Source records:
--- START ---
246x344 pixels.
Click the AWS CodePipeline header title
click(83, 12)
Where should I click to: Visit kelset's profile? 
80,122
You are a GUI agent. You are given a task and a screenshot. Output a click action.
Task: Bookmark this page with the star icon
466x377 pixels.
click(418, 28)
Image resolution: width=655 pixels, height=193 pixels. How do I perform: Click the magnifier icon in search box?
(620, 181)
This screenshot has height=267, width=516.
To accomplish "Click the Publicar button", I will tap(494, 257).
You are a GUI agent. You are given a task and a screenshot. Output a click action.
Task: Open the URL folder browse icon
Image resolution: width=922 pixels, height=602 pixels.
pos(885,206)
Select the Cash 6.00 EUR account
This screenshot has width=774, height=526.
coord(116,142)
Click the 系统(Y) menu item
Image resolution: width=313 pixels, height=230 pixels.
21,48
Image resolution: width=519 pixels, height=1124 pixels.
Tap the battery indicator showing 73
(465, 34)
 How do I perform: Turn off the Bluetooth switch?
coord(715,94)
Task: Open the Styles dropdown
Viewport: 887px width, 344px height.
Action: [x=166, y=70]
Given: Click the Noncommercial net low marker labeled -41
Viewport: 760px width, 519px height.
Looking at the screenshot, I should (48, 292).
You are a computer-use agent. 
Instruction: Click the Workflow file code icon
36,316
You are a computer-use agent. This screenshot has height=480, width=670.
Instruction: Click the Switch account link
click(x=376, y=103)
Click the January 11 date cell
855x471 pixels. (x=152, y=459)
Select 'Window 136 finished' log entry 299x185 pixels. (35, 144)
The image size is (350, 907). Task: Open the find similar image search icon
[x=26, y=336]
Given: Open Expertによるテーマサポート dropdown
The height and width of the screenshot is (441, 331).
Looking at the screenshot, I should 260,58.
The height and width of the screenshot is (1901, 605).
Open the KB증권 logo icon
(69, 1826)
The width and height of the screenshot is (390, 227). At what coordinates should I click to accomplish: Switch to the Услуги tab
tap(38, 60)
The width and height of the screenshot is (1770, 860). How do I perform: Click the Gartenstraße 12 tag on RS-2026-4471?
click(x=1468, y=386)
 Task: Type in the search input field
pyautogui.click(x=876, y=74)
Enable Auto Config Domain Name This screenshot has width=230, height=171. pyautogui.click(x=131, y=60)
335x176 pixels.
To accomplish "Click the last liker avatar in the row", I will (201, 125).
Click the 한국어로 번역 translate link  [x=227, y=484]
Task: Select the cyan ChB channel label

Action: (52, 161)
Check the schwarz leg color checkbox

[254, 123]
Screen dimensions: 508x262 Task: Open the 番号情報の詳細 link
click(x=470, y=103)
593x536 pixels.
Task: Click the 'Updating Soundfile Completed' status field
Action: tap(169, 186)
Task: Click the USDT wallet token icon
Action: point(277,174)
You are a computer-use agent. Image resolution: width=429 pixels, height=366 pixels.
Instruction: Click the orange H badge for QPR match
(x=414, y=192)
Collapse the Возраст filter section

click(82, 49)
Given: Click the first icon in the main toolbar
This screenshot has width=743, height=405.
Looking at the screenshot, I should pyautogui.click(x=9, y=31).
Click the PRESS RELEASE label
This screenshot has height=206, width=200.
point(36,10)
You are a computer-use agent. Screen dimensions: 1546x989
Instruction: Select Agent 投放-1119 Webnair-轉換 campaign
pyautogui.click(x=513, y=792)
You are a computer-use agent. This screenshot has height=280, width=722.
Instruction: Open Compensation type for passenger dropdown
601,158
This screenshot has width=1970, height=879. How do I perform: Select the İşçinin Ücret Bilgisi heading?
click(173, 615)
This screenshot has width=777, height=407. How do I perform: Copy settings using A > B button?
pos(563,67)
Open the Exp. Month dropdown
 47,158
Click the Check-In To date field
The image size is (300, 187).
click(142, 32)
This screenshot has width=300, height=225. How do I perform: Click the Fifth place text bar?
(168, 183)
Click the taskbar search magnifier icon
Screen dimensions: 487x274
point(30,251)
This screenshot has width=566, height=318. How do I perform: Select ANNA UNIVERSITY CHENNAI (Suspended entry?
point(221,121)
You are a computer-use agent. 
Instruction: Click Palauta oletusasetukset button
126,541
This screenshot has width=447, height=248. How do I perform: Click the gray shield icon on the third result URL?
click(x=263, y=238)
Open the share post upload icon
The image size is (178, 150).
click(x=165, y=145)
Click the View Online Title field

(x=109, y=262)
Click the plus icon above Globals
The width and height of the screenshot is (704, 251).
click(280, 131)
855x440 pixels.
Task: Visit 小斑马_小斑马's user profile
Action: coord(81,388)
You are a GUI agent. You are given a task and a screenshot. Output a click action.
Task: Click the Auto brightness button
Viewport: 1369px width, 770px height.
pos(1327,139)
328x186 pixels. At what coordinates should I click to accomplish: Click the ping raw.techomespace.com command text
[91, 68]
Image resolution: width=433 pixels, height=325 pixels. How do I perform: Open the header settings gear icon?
--- END ---
Work order: Every entry needs to be copied again, word for word.

Expected output:
246x344 pixels.
Click the AWS CodePipeline header title
click(83, 12)
Where should I click to: Visit kelset's profile? 
80,122
You are a GUI agent. You are given a task and a screenshot. Output a click action.
Task: Bookmark this page with the star icon
466x377 pixels.
click(418, 28)
Image resolution: width=655 pixels, height=193 pixels. How do I perform: Click the magnifier icon in search box?
(620, 181)
This screenshot has height=267, width=516.
To accomplish "Click the Publicar button", I will tap(494, 257).
You are a GUI agent. You are given a task and a screenshot. Output a click action.
Task: Open the URL folder browse icon
Image resolution: width=922 pixels, height=602 pixels.
pos(885,206)
Select the Cash 6.00 EUR account
This screenshot has width=774, height=526.
coord(116,142)
Click the 系统(Y) menu item
Image resolution: width=313 pixels, height=230 pixels.
21,48
Image resolution: width=519 pixels, height=1124 pixels.
Tap the battery indicator showing 73
(465, 34)
 How do I perform: Turn off the Bluetooth switch?
coord(715,94)
Task: Open the Styles dropdown
Viewport: 887px width, 344px height.
Action: [x=166, y=70]
Given: Click the Noncommercial net low marker labeled -41
Viewport: 760px width, 519px height.
Looking at the screenshot, I should (48, 292).
You are a computer-use agent. 
Instruction: Click the Workflow file code icon
36,316
You are a computer-use agent. This screenshot has height=480, width=670.
Instruction: Click the Switch account link
click(x=376, y=103)
Click the January 11 date cell
855x471 pixels. (x=152, y=459)
Select 'Window 136 finished' log entry 299x185 pixels. (35, 144)
The image size is (350, 907). Task: Open the find similar image search icon
[x=26, y=336]
Given: Open Expertによるテーマサポート dropdown
The height and width of the screenshot is (441, 331).
Looking at the screenshot, I should 260,58.
The height and width of the screenshot is (1901, 605).
Open the KB증권 logo icon
(69, 1826)
The width and height of the screenshot is (390, 227). At what coordinates should I click to accomplish: Switch to the Услуги tab
tap(38, 60)
The width and height of the screenshot is (1770, 860). How do I perform: Click the Gartenstraße 12 tag on RS-2026-4471?
click(x=1468, y=386)
 Task: Type in the search input field
pyautogui.click(x=876, y=74)
Enable Auto Config Domain Name This screenshot has width=230, height=171. pyautogui.click(x=131, y=60)
335x176 pixels.
To accomplish "Click the last liker avatar in the row", I will (201, 125).
Click the 한국어로 번역 translate link  [x=227, y=484]
Task: Select the cyan ChB channel label

Action: (52, 161)
Check the schwarz leg color checkbox

[254, 123]
Screen dimensions: 508x262 Task: Open the 番号情報の詳細 link
click(x=470, y=103)
593x536 pixels.
Task: Click the 'Updating Soundfile Completed' status field
Action: tap(169, 186)
Task: Click the USDT wallet token icon
Action: point(277,174)
You are a computer-use agent. Image resolution: width=429 pixels, height=366 pixels.
Instruction: Click the orange H badge for QPR match
(x=414, y=192)
Collapse the Возраст filter section

click(82, 49)
Given: Click the first icon in the main toolbar
This screenshot has width=743, height=405.
Looking at the screenshot, I should pyautogui.click(x=9, y=31).
Click the PRESS RELEASE label
This screenshot has height=206, width=200.
point(36,10)
You are a computer-use agent. Screen dimensions: 1546x989
Instruction: Select Agent 投放-1119 Webnair-轉換 campaign
pyautogui.click(x=513, y=792)
You are a computer-use agent. This screenshot has height=280, width=722.
Instruction: Open Compensation type for passenger dropdown
601,158
This screenshot has width=1970, height=879. How do I perform: Select the İşçinin Ücret Bilgisi heading?
click(173, 615)
This screenshot has width=777, height=407. How do I perform: Copy settings using A > B button?
pos(563,67)
Open the Exp. Month dropdown
 47,158
Click the Check-In To date field
The image size is (300, 187).
click(142, 32)
This screenshot has width=300, height=225. How do I perform: Click the Fifth place text bar?
(168, 183)
Click the taskbar search magnifier icon
Screen dimensions: 487x274
point(30,251)
This screenshot has width=566, height=318. How do I perform: Select ANNA UNIVERSITY CHENNAI (Suspended entry?
point(221,121)
You are a computer-use agent. 
Instruction: Click Palauta oletusasetukset button
126,541
This screenshot has width=447, height=248. How do I perform: Click the gray shield icon on the third result URL?
click(x=263, y=238)
Open the share post upload icon
The image size is (178, 150).
click(x=165, y=145)
Click the View Online Title field

(x=109, y=262)
Click the plus icon above Globals
The width and height of the screenshot is (704, 251).
click(280, 131)
855x440 pixels.
Task: Visit 小斑马_小斑马's user profile
Action: coord(81,388)
You are a GUI agent. You are given a task and a screenshot. Output a click action.
Task: Click the Auto brightness button
Viewport: 1369px width, 770px height.
pos(1327,139)
328x186 pixels. At what coordinates should I click to accomplish: Click the ping raw.techomespace.com command text
[91, 68]
Image resolution: width=433 pixels, height=325 pixels. How do I perform: Open the header settings gear icon?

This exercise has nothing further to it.